それに、光の言う通り『俺みたいな男と可愛らしいケーキ屋。さらにファンシーな雰囲気を添えて』は、自分でもかなかな違和感だとは、実はいつも思っていた。
まぁ、それはそれとして――。
「失礼だな。せっかく人が買ってきてやったって言うのになぁ。全く」
俺がそう言いながら置いた箱を下げようとしたところで――。
「ごめんごめん。ありがとう」
「……全く調子のいい」
「あっ、そうだ。飲み物なんだけど」
「ん? コレだろ? いつも飲んでいる」
「え、買ってきてくれたの?」
「いつも飲んでいるからな。ただ、いつもストックされていたから、いらないかもとも思っていたんだが」
「ううん。今日に限って残り一本しかなかったから、どうしようとかと思っていたんだ。ありがとう」
「どういたしまして」
俺がそう言うと、光は「助かったぁ」と安堵の表情を見せていた。
確かに、いくら甘いモノが好きだと言っても、シュークリームに限らず、甘いモノには飲み物がないとなかなかにキツイ。

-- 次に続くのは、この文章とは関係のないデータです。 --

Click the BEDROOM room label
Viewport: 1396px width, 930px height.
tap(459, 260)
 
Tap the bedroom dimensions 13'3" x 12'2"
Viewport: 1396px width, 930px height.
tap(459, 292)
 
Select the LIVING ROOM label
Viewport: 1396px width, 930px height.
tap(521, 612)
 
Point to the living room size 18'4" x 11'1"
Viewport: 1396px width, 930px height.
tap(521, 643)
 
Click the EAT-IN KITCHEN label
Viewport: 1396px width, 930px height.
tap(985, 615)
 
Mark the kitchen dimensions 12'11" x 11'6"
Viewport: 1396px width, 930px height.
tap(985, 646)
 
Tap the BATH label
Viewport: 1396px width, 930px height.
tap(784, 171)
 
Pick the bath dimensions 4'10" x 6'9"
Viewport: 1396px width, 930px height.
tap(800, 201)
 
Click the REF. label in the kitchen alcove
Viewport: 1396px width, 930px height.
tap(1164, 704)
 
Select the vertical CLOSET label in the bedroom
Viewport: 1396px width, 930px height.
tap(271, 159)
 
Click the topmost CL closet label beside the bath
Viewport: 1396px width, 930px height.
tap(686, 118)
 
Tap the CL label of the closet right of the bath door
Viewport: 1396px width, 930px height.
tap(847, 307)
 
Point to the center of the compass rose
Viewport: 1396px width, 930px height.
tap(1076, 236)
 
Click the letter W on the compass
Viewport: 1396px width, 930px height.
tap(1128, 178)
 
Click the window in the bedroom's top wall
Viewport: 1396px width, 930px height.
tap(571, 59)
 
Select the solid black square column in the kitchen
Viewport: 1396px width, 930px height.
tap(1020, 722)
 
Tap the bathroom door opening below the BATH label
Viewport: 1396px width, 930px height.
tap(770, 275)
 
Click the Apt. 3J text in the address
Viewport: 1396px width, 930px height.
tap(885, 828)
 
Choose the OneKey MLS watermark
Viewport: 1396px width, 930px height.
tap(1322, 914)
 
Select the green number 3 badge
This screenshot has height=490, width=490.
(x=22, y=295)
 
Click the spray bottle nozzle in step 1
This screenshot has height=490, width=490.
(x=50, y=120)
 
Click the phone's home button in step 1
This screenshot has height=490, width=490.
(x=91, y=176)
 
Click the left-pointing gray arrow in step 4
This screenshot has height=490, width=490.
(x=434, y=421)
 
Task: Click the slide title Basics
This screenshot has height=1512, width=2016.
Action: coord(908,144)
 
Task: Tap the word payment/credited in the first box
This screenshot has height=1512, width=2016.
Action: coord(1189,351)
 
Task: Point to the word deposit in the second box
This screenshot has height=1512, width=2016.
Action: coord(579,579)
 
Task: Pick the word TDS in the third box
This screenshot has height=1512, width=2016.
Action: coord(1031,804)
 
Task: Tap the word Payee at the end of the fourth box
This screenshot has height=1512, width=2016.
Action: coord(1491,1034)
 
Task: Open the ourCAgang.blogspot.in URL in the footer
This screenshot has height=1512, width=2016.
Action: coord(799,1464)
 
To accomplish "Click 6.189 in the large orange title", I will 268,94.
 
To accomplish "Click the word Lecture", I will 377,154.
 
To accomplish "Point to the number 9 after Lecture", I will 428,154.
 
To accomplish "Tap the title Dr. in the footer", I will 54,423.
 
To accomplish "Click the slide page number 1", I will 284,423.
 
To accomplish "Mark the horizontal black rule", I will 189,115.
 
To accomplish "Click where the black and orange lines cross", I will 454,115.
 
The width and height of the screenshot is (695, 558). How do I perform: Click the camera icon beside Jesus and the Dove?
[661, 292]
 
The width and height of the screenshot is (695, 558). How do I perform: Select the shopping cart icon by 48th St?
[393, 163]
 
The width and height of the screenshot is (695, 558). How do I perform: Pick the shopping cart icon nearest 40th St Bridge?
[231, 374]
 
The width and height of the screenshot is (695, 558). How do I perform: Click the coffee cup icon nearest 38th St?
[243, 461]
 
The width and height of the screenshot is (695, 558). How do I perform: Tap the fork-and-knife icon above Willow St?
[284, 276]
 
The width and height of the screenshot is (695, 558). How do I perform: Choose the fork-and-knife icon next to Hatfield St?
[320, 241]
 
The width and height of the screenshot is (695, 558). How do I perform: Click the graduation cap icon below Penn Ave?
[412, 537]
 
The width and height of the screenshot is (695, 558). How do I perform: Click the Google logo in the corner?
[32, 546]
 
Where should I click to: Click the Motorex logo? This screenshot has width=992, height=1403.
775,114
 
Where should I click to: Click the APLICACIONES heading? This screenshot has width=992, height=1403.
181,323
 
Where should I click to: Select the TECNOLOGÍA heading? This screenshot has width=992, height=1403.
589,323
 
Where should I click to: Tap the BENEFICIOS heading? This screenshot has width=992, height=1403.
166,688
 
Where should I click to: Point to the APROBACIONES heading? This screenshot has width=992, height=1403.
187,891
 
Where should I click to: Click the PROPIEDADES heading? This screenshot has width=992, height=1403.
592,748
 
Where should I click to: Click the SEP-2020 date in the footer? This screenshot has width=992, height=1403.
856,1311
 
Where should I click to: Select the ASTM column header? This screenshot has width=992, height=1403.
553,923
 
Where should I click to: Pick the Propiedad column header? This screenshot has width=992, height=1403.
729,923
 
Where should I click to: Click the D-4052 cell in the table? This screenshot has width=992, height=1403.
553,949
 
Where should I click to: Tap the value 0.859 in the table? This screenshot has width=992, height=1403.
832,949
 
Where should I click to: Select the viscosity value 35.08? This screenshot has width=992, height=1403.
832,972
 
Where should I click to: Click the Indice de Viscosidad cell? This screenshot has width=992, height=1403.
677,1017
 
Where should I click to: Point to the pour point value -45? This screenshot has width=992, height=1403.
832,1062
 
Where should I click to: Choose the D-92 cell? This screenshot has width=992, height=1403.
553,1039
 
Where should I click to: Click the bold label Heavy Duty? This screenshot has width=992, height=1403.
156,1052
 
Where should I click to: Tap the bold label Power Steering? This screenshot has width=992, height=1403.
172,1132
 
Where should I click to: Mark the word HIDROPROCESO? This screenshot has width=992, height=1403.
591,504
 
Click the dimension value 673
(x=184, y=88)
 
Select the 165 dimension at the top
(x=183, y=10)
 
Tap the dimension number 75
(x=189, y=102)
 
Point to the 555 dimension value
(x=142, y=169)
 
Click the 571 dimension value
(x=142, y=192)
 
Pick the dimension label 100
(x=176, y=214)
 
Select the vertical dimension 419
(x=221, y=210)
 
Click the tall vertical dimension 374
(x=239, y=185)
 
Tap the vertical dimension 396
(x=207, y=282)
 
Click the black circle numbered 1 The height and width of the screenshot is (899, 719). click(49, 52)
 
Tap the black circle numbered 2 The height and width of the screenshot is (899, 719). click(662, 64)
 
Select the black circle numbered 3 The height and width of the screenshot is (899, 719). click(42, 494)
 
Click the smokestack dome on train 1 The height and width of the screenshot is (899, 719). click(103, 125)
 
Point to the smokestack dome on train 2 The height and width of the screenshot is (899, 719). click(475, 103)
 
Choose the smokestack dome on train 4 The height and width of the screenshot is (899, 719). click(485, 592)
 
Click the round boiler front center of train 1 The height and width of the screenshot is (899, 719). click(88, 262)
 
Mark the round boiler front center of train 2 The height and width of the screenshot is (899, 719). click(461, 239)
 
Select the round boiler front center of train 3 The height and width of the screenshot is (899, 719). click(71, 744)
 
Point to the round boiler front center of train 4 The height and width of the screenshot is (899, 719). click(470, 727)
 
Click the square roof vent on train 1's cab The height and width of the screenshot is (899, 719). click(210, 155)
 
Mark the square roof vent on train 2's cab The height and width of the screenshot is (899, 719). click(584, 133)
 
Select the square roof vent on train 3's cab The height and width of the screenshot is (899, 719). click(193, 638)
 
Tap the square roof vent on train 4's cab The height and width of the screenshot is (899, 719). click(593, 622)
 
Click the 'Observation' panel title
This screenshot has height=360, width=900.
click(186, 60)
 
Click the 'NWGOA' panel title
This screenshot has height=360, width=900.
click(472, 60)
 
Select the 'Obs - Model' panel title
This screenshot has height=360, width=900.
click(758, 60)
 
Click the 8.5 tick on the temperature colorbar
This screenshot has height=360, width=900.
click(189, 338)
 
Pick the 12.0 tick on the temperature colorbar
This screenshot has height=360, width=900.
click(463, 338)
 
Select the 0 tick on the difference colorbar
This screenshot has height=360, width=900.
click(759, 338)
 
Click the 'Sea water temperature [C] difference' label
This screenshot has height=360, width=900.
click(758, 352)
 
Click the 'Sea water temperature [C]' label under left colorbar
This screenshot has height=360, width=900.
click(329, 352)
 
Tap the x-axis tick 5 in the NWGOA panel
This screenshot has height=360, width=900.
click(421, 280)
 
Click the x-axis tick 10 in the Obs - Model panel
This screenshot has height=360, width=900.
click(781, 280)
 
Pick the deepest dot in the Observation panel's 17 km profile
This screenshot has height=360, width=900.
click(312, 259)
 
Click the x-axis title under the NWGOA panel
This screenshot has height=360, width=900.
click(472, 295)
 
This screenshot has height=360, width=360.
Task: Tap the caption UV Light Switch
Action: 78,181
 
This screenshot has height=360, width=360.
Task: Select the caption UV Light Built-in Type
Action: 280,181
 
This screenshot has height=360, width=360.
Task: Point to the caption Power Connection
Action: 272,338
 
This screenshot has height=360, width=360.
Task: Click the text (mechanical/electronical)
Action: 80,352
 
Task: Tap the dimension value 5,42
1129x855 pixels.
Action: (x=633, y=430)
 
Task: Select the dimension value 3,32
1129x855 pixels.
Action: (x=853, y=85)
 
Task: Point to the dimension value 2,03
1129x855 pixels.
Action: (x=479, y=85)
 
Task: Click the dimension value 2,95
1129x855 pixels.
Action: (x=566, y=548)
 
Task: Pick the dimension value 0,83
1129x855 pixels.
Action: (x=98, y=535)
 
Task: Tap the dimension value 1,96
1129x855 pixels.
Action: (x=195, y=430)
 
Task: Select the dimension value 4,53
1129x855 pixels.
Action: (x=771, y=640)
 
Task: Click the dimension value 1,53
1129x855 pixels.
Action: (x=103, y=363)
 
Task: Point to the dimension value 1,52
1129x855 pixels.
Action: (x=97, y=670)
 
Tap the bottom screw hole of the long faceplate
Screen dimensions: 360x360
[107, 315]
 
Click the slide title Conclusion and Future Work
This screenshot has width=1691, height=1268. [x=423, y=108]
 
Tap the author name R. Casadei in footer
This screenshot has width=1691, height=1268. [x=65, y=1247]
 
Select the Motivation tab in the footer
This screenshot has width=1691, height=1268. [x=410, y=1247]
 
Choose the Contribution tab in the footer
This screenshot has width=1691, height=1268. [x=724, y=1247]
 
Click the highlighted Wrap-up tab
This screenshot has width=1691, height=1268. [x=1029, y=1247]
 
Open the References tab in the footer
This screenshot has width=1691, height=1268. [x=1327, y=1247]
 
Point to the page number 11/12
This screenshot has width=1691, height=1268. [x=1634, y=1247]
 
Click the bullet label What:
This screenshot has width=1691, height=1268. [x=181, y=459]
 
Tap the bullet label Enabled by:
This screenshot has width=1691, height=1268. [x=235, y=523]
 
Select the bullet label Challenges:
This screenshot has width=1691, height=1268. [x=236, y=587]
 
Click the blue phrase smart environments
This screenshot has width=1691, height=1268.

一応、この三階にはちょうど自販機がたくさん置いてある場所もあるにはあるが、いつも光が飲んでいるモノは一階のコンビニにしかない。
しかも、俺が「そろそろ着く」と連絡を入れた事もあって、さらに困っていたのだろう。
「それで、俺に聞いて欲しい話ってなんだ?」
「あっ、そうだった。それで呼んだんだった」
「おいおい、確かに『探偵』としてはヒマを持て余している人間だが、なんだかんだで色々と大変なんだぞ?」
「ははは、ごめんごめん。ちょっと待ってて、呼んでくるから」
「呼んでくるから?」
「うん」
光はそう言うと、そのままパタパタと病室を出て行った。
「…………」
今の言い方だと、俺に用があるのは光ではなく『光の知り合いの誰か』という事になる。
しかし、そんなに仲のいい人がいる事自体知らなかった俺は内心少し複雑に思いながらも、光が帰ってくるのを大人しく待つことにした。